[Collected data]
%%

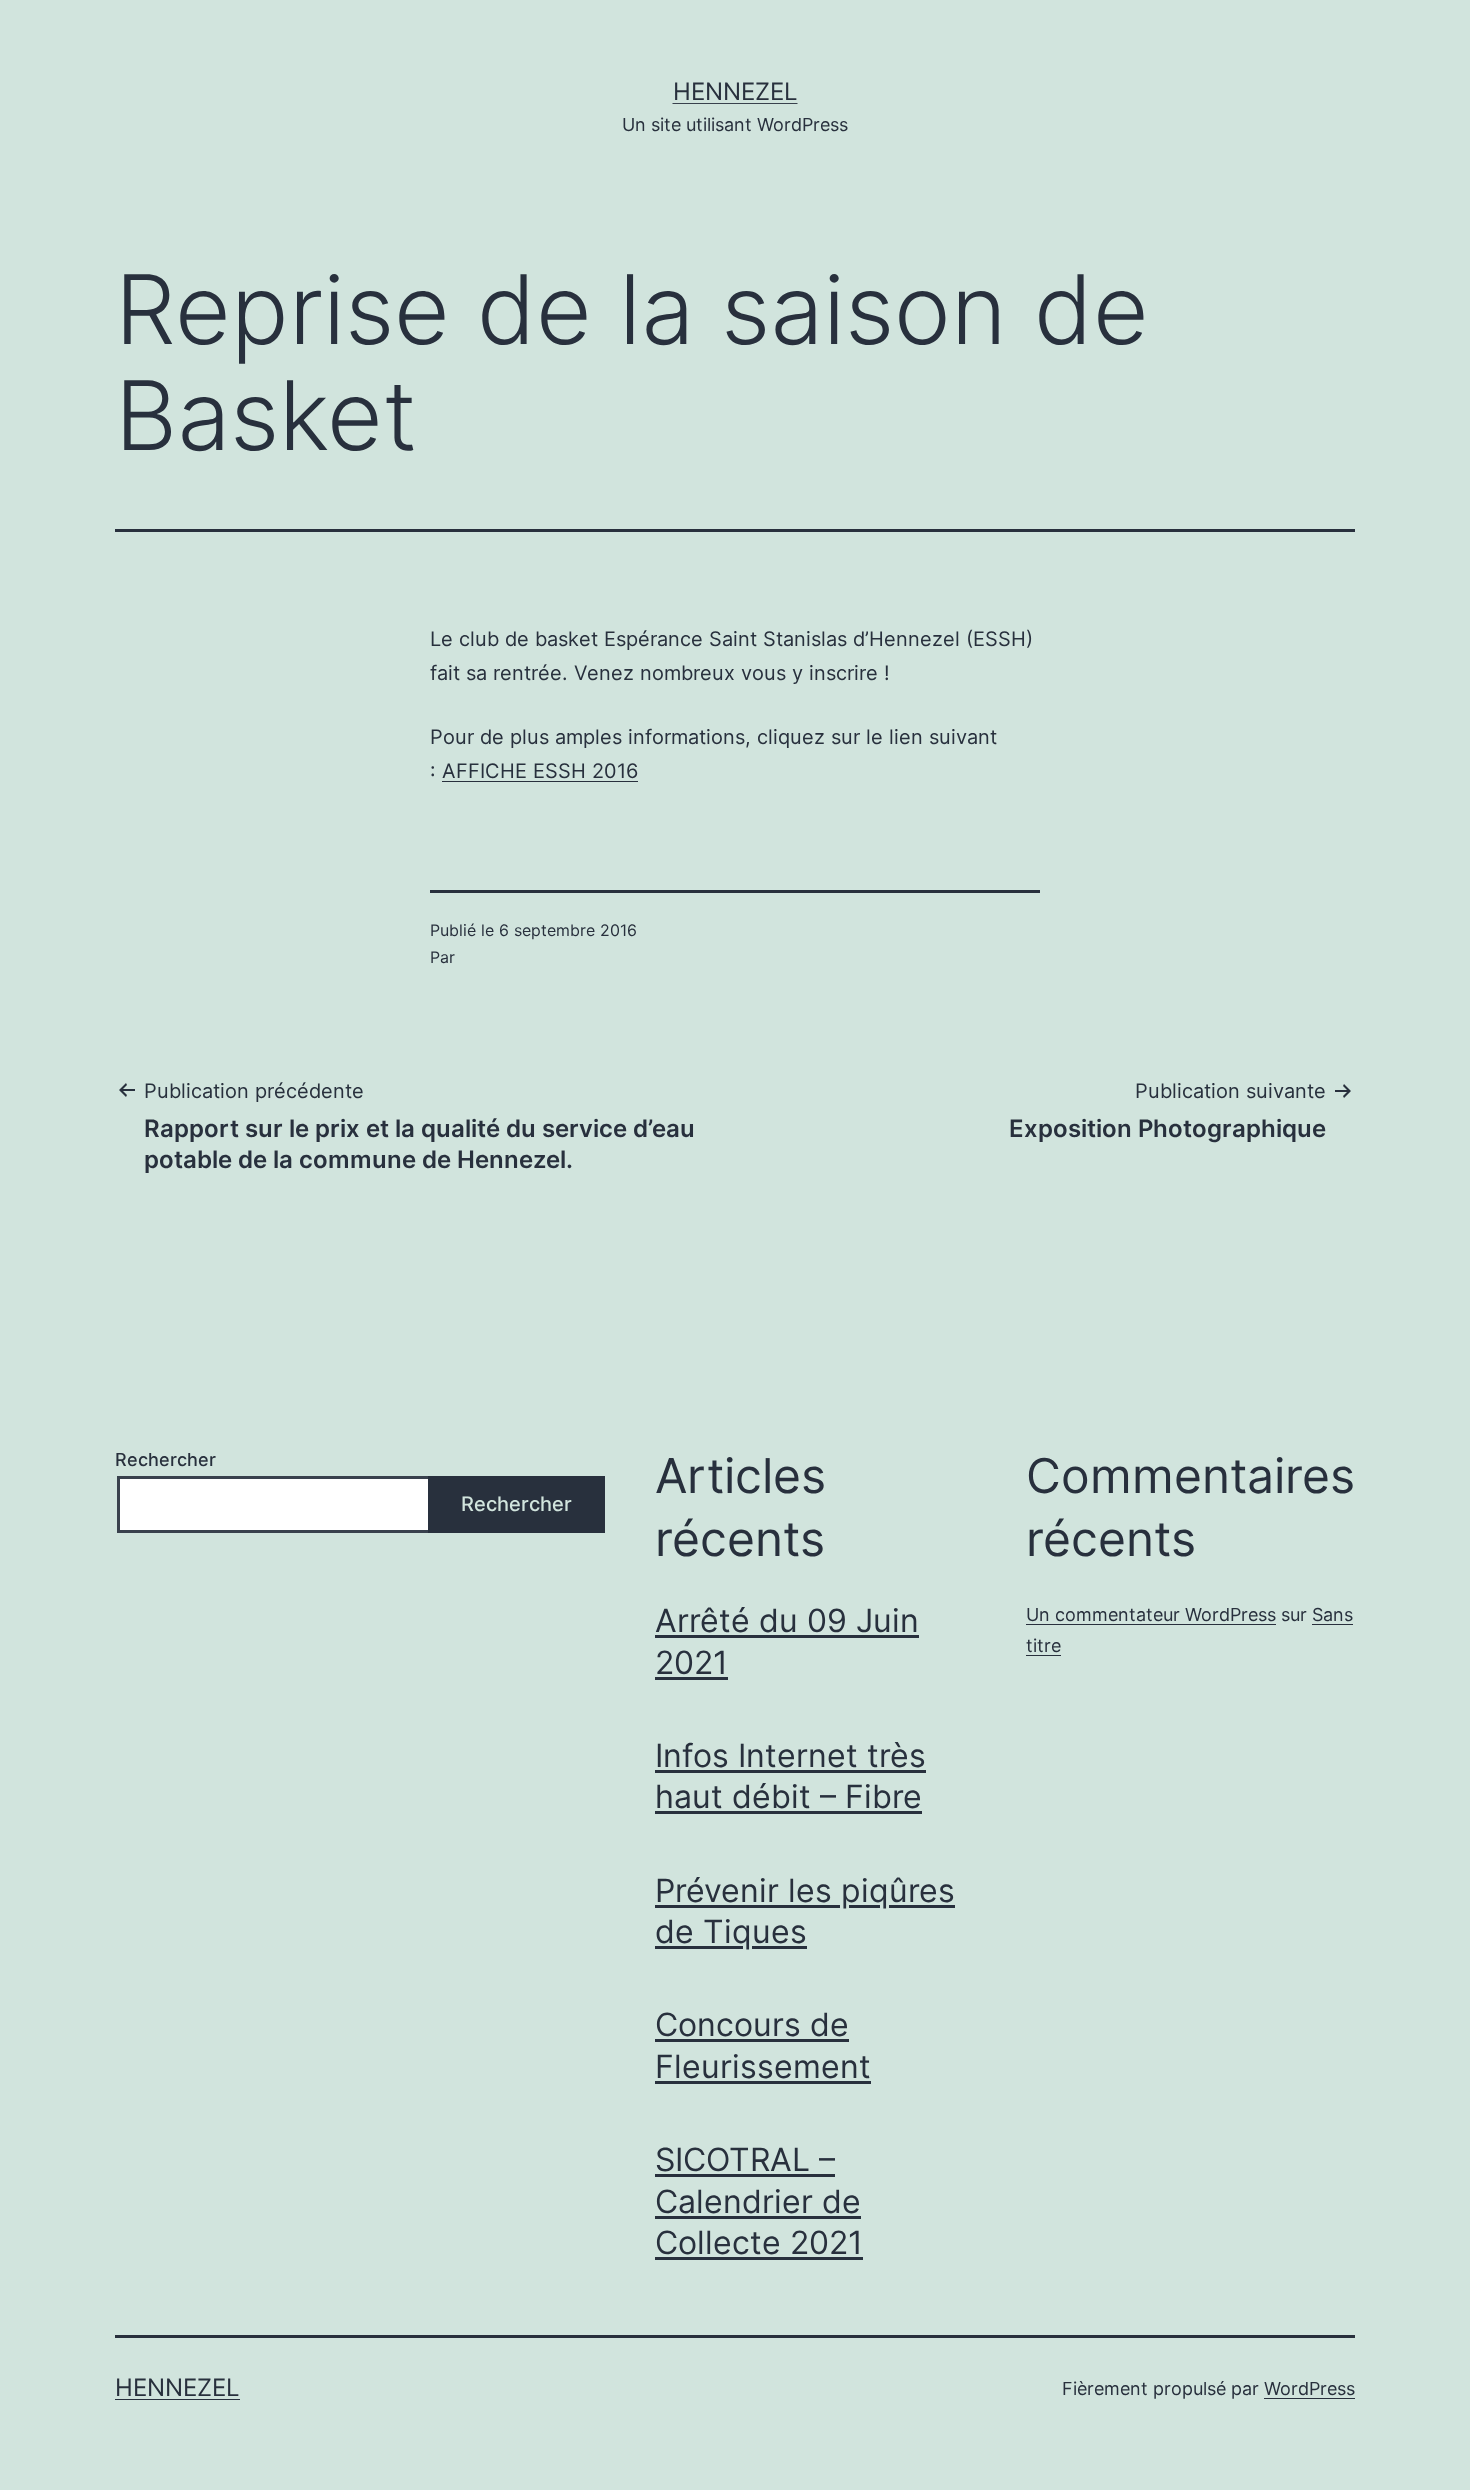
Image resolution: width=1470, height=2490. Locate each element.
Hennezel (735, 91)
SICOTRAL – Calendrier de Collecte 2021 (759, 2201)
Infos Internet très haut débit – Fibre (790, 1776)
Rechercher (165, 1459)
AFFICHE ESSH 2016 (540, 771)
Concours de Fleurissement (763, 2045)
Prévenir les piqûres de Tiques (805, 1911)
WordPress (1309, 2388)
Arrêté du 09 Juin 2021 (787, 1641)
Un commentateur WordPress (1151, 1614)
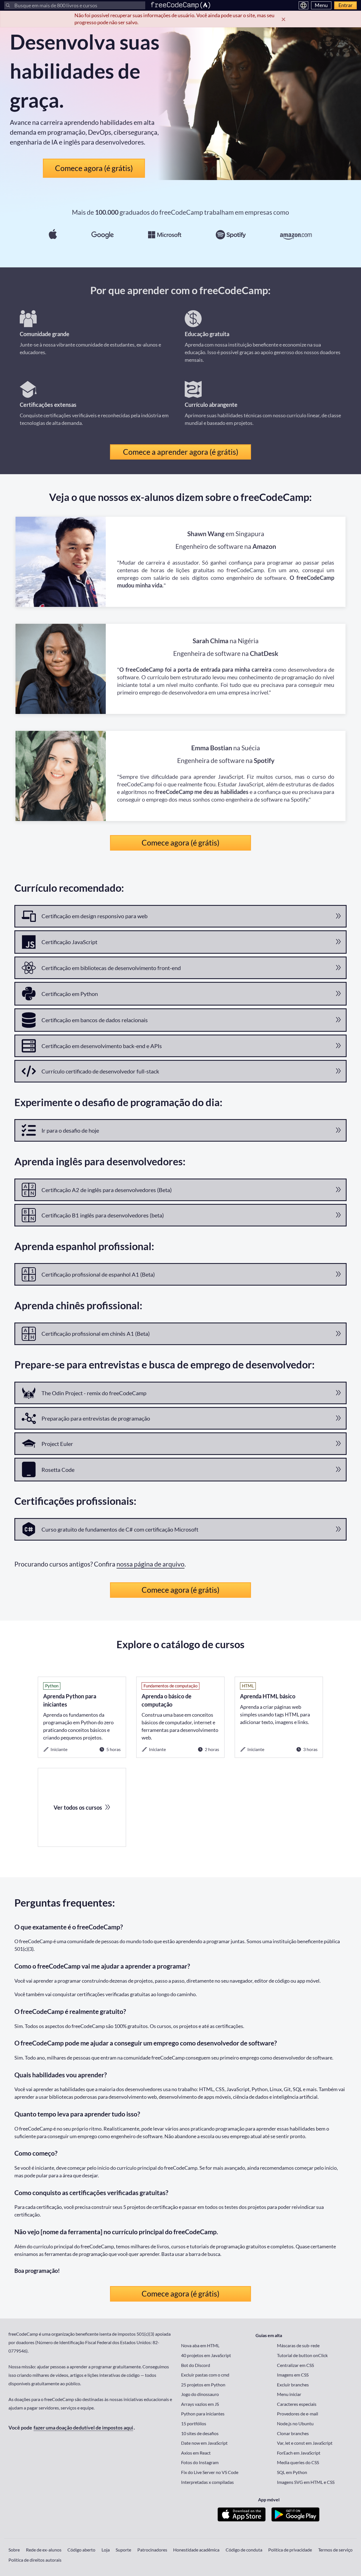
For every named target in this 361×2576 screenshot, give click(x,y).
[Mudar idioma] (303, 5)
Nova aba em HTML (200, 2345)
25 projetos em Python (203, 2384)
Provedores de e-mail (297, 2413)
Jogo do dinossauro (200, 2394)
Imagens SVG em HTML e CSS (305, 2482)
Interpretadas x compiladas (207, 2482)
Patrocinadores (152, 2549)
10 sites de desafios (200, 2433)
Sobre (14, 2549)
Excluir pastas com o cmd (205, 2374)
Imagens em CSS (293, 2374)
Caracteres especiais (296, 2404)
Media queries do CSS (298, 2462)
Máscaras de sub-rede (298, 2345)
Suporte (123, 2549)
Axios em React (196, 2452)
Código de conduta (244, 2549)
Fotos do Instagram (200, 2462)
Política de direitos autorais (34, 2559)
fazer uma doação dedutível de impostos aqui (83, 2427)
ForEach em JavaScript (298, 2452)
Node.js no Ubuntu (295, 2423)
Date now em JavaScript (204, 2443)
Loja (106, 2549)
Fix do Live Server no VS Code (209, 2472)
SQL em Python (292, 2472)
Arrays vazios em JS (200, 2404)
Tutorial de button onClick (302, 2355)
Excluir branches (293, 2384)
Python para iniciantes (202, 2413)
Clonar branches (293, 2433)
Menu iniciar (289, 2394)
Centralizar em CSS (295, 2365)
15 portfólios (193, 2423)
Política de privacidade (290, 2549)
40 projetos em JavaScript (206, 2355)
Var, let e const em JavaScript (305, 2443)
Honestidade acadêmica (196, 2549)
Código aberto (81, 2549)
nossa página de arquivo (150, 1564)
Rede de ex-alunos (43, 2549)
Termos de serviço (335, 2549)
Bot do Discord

%%

- [Problem description]
Give back exactly the lines from the top of the records to the line containing "25 projetos em Python (203, 2384)", both included, and no pictures.

- [Written response]
Image resolution: width=1470, height=2490. Locate each element.
Hennezel (735, 91)
SICOTRAL – Calendrier de Collecte 2021 (759, 2201)
Infos Internet très haut débit – Fibre (790, 1776)
Rechercher (165, 1459)
AFFICHE ESSH 2016 (540, 771)
Concours de Fleurissement (763, 2045)
Prévenir les piqûres de Tiques (805, 1911)
WordPress (1309, 2388)
Arrêté du 09 Juin 2021 (787, 1641)
Un commentateur WordPress (1151, 1614)
For every named target in this 361×2576 screenshot, give click(x,y).
[Mudar idioma] (303, 5)
Nova aba em HTML (200, 2345)
25 projetos em Python (203, 2384)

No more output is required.